## GOAL
Copy out the listing, substituting "Where do I click to" for each occurrence of "At what coordinates should I click to accomplish" and leaving everything else unchanged.
++++ STORED ROWS
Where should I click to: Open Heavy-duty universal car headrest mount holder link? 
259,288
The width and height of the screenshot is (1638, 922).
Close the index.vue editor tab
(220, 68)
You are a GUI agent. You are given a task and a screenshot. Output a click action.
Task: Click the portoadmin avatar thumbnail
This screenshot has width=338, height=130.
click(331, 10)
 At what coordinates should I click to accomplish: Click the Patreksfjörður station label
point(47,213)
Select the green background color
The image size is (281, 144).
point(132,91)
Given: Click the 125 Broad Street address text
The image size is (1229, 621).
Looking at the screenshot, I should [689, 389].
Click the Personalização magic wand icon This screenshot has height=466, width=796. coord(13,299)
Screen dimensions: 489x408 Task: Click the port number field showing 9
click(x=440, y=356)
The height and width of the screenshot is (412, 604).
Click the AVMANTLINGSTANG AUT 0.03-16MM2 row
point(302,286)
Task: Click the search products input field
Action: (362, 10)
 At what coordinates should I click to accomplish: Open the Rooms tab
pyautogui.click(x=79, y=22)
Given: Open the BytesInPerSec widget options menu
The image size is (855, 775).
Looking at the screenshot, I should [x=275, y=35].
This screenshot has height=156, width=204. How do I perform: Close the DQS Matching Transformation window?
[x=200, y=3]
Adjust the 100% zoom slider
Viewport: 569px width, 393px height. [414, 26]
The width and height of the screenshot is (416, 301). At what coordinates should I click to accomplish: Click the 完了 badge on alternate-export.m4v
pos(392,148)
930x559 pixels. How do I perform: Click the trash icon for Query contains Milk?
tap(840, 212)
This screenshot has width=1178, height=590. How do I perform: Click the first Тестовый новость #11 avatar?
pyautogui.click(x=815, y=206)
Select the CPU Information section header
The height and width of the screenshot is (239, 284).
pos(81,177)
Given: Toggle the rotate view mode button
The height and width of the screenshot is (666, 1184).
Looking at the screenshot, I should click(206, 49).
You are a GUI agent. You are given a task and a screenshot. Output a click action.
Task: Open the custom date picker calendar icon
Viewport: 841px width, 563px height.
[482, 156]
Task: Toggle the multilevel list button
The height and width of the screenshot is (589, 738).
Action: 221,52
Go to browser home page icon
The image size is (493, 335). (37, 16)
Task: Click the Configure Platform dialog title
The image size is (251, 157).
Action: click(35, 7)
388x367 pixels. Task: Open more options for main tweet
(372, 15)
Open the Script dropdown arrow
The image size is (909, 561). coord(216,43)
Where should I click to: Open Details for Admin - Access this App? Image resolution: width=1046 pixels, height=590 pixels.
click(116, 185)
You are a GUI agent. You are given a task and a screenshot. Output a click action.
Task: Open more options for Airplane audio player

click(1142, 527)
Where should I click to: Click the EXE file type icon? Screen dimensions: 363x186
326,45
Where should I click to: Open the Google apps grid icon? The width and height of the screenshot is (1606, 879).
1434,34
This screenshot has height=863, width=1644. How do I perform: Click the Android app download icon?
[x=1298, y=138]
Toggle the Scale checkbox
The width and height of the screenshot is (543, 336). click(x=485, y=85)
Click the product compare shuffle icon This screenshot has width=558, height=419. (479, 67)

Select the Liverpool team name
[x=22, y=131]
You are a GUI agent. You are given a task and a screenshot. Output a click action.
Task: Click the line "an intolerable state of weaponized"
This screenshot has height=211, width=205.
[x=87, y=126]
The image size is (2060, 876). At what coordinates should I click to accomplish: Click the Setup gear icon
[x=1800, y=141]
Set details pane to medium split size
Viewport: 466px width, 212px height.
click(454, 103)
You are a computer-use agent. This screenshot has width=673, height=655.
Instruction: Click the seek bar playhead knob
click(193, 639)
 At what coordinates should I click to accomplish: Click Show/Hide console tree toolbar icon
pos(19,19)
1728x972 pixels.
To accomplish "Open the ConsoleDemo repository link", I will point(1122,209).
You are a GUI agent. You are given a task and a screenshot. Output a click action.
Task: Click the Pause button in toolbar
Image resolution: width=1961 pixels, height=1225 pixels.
++++++++
## SOLUTION TO THIS PROBLEM
Where should I click to: Open Heavy-duty universal car headrest mount holder link? 
259,288
The width and height of the screenshot is (1638, 922).
Close the index.vue editor tab
(220, 68)
You are a GUI agent. You are given a task and a screenshot. Output a click action.
Task: Click the portoadmin avatar thumbnail
This screenshot has width=338, height=130.
click(331, 10)
 Where do I click to: Click the Patreksfjörður station label
point(47,213)
Select the green background color
The image size is (281, 144).
point(132,91)
Given: Click the 125 Broad Street address text
The image size is (1229, 621).
Looking at the screenshot, I should [689, 389].
Click the Personalização magic wand icon This screenshot has height=466, width=796. coord(13,299)
Screen dimensions: 489x408 Task: Click the port number field showing 9
click(x=440, y=356)
The height and width of the screenshot is (412, 604).
Click the AVMANTLINGSTANG AUT 0.03-16MM2 row
point(302,286)
Task: Click the search products input field
Action: (362, 10)
 Where do I click to: Open the Rooms tab
pyautogui.click(x=79, y=22)
Given: Open the BytesInPerSec widget options menu
The image size is (855, 775).
Looking at the screenshot, I should [x=275, y=35].
This screenshot has height=156, width=204. How do I perform: Close the DQS Matching Transformation window?
[x=200, y=3]
Adjust the 100% zoom slider
Viewport: 569px width, 393px height. [414, 26]
The width and height of the screenshot is (416, 301). Where do I click to: Click the 完了 badge on alternate-export.m4v
pos(392,148)
930x559 pixels. How do I perform: Click the trash icon for Query contains Milk?
tap(840, 212)
This screenshot has width=1178, height=590. How do I perform: Click the first Тестовый новость #11 avatar?
pyautogui.click(x=815, y=206)
Select the CPU Information section header
The height and width of the screenshot is (239, 284).
pos(81,177)
Given: Toggle the rotate view mode button
The height and width of the screenshot is (666, 1184).
Looking at the screenshot, I should click(206, 49).
You are a GUI agent. You are given a task and a screenshot. Output a click action.
Task: Open the custom date picker calendar icon
Viewport: 841px width, 563px height.
[482, 156]
Task: Toggle the multilevel list button
The height and width of the screenshot is (589, 738).
Action: 221,52
Go to browser home page icon
The image size is (493, 335). (37, 16)
Task: Click the Configure Platform dialog title
The image size is (251, 157).
Action: click(35, 7)
388x367 pixels. Task: Open more options for main tweet
(372, 15)
Open the Script dropdown arrow
The image size is (909, 561). coord(216,43)
Where should I click to: Open Details for Admin - Access this App? Image resolution: width=1046 pixels, height=590 pixels.
click(116, 185)
You are a GUI agent. You are given a task and a screenshot. Output a click action.
Task: Open more options for Airplane audio player

click(1142, 527)
Where should I click to: Click the EXE file type icon? Screen dimensions: 363x186
326,45
Where should I click to: Open the Google apps grid icon? The width and height of the screenshot is (1606, 879).
1434,34
This screenshot has height=863, width=1644. How do I perform: Click the Android app download icon?
[x=1298, y=138]
Toggle the Scale checkbox
The width and height of the screenshot is (543, 336). click(x=485, y=85)
Click the product compare shuffle icon This screenshot has width=558, height=419. (479, 67)

Select the Liverpool team name
[x=22, y=131]
You are a GUI agent. You are given a task and a screenshot. Output a click action.
Task: Click the line "an intolerable state of weaponized"
This screenshot has height=211, width=205.
[x=87, y=126]
The image size is (2060, 876). Where do I click to: Click the Setup gear icon
[x=1800, y=141]
Set details pane to medium split size
Viewport: 466px width, 212px height.
click(454, 103)
You are a computer-use agent. This screenshot has width=673, height=655.
Instruction: Click the seek bar playhead knob
click(193, 639)
 Where do I click to: Click Show/Hide console tree toolbar icon
pos(19,19)
1728x972 pixels.
To accomplish "Open the ConsoleDemo repository link", I will point(1122,209).
You are a GUI agent. You are given a task and a screenshot. Output a click action.
Task: Click the Pause button in toolbar
Image resolution: width=1961 pixels, height=1225 pixels.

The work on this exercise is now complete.